【地獄楽】✼••極楽へ至らぬ者たち••✼【R指定】
第7章 ✼••┈••✼外来の番✼••┈••✼
「…ん…蘭。」
孤蘭が蘭の名前を呼ぶと、呼ばれた蘭はすぐに孤蘭を抱き上げた。
……蘭がこんな風に他の天仙から孤蘭を奪うのは珍しい。
彼の腕の中に抱かれながら、孤蘭はやはり蘭もまたおかしいと思った。
「…蘭、どうせなら一緒に…。」
そう牡丹が言いかけて、蘭は牡丹を一瞥する。
「…私は君たちのように、孤蘭を共有して楽しむ趣味はありません。」
頑なな蘭の態度に、牡丹は肩をすくめて、孤蘭を連れて行く蘭を見送った。
「…蘭、私自分で歩けるよ。
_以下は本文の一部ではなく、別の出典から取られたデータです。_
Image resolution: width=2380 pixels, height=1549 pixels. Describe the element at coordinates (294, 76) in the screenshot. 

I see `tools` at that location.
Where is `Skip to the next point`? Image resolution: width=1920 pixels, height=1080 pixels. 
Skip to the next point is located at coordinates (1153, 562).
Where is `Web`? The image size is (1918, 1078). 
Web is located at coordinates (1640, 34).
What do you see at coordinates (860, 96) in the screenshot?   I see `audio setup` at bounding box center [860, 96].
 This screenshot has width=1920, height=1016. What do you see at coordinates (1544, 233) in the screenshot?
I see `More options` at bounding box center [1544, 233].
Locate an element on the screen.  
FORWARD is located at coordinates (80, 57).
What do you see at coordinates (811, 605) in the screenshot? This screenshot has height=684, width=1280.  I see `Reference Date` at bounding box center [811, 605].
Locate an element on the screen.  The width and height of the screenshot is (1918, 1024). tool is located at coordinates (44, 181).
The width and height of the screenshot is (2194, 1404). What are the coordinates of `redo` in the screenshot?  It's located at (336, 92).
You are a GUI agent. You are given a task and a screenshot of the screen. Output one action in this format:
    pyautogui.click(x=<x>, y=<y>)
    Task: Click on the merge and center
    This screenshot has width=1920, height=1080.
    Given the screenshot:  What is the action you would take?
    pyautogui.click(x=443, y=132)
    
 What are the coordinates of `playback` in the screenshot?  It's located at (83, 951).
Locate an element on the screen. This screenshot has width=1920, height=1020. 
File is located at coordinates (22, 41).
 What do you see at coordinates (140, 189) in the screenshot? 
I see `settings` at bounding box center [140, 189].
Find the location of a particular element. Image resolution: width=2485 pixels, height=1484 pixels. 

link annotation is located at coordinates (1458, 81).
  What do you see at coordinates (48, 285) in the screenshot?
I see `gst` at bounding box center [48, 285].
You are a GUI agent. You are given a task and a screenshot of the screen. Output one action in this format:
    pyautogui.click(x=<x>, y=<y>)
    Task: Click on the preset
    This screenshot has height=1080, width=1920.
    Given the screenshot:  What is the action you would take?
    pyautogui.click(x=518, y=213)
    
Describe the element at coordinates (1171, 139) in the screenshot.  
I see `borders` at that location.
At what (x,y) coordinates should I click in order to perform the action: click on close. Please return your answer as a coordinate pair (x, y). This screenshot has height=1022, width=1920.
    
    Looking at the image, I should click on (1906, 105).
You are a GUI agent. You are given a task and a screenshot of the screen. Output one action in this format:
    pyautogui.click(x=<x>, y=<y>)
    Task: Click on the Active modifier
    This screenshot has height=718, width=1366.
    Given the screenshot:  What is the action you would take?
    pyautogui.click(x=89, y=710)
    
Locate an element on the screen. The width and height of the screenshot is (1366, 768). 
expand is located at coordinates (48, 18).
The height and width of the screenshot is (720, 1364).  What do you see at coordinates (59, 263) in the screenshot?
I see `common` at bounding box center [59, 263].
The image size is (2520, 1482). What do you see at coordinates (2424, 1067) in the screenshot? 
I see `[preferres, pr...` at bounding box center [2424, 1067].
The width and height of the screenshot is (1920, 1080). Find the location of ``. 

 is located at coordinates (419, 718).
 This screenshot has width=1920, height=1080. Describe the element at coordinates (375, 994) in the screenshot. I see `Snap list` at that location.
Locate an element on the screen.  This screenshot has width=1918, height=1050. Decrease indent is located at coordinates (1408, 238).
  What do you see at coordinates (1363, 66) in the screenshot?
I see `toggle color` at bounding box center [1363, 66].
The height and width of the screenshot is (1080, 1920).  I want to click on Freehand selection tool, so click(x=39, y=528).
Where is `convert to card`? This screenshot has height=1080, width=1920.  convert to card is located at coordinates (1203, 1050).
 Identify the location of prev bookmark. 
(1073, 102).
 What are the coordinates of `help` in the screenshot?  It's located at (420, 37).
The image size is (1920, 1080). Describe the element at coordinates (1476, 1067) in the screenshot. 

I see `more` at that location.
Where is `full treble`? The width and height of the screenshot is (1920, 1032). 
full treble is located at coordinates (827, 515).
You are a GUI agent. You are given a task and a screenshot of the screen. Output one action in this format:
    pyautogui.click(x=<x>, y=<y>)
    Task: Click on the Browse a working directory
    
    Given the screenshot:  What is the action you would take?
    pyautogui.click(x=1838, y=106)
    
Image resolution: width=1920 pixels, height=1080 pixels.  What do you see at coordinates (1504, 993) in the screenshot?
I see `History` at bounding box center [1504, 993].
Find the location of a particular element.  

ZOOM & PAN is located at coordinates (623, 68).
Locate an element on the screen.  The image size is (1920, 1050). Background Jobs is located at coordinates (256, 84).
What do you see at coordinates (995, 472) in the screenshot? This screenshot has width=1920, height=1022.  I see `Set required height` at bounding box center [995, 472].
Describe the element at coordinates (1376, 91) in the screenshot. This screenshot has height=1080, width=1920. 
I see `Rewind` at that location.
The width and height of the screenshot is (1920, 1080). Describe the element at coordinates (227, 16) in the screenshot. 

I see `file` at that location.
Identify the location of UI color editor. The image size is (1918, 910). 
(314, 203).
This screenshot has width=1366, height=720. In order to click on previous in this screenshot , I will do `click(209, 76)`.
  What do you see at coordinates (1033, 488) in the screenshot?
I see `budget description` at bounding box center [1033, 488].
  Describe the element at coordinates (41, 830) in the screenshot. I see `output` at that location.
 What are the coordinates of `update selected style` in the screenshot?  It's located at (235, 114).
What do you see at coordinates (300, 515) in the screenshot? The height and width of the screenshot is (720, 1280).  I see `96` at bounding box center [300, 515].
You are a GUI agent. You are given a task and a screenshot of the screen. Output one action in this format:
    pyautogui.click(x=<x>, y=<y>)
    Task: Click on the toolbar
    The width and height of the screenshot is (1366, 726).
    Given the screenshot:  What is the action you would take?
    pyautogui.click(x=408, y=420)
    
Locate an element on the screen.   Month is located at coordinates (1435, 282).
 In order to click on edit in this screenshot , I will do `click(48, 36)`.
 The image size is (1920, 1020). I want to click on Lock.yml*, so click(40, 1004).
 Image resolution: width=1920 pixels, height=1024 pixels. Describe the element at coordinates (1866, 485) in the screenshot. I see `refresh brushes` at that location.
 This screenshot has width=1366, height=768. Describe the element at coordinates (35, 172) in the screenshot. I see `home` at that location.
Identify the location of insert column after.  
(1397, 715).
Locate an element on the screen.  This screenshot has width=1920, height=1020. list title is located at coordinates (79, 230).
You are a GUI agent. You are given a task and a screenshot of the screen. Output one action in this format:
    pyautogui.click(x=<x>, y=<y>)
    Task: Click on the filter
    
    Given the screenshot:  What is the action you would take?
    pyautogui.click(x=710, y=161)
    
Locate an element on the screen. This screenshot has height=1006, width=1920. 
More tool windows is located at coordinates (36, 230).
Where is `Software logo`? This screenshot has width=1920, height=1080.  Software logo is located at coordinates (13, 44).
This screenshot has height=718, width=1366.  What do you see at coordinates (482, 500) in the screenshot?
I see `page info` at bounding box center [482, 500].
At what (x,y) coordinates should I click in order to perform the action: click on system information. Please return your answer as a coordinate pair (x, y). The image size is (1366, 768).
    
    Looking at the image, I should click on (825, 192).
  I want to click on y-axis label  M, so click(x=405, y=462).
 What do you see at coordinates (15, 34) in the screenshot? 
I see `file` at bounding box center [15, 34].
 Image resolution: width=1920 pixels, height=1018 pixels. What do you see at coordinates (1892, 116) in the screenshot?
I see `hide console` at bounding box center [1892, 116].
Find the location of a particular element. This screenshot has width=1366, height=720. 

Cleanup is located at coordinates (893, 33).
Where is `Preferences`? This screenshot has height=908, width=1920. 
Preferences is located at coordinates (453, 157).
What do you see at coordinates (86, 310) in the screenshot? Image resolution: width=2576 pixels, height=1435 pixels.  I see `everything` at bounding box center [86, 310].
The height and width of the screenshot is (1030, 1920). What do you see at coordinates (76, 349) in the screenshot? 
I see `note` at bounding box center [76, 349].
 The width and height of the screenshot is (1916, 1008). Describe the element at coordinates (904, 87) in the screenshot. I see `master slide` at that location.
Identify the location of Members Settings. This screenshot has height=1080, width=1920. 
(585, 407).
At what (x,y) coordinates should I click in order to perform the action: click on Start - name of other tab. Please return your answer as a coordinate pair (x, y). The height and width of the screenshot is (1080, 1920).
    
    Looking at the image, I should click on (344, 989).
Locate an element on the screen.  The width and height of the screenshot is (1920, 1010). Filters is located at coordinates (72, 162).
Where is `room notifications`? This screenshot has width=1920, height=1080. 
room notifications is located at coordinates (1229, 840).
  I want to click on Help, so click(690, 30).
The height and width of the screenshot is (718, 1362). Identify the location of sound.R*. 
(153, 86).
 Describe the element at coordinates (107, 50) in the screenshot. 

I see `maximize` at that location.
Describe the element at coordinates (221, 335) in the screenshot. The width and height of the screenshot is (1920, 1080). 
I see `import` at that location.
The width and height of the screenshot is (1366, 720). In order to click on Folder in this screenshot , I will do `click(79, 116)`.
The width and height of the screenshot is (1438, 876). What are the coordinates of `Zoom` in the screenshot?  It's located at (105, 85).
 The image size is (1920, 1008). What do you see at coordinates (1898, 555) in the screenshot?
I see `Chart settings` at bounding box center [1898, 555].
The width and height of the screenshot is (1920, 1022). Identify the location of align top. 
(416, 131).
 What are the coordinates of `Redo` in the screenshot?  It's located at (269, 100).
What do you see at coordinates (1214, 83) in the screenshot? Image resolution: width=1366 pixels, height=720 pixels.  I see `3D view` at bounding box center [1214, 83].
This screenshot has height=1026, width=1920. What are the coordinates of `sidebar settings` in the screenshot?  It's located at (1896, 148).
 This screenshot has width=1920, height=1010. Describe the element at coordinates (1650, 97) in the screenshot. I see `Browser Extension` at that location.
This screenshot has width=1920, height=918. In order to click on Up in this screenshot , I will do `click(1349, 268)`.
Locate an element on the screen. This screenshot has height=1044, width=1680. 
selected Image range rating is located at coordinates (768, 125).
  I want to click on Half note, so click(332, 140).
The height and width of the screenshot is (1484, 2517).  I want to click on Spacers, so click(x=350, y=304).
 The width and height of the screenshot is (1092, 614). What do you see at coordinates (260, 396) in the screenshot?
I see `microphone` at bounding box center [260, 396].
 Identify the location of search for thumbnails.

」
「…私が孤蘭に触れていたいんです。」
結局ずっと蘭に抱き上げられたまま、導引宮まで辿りついた。
孤蘭を連れて行った場所は、鍛錬場ではなく…。
蘭の房中だった。
蘭は大切なモノを扱うように、孤蘭を慎重に寝台に下ろした。
「…蘭…。」
そう呟く小さな唇を、蘭は再び塞いだ。
ちゅっちゅっと口付けを繰り返しながら、蘭は孤蘭の服を剥いでいく。
細い体の線が現れると、蘭は惜しみなくその体に唇を押し付けた。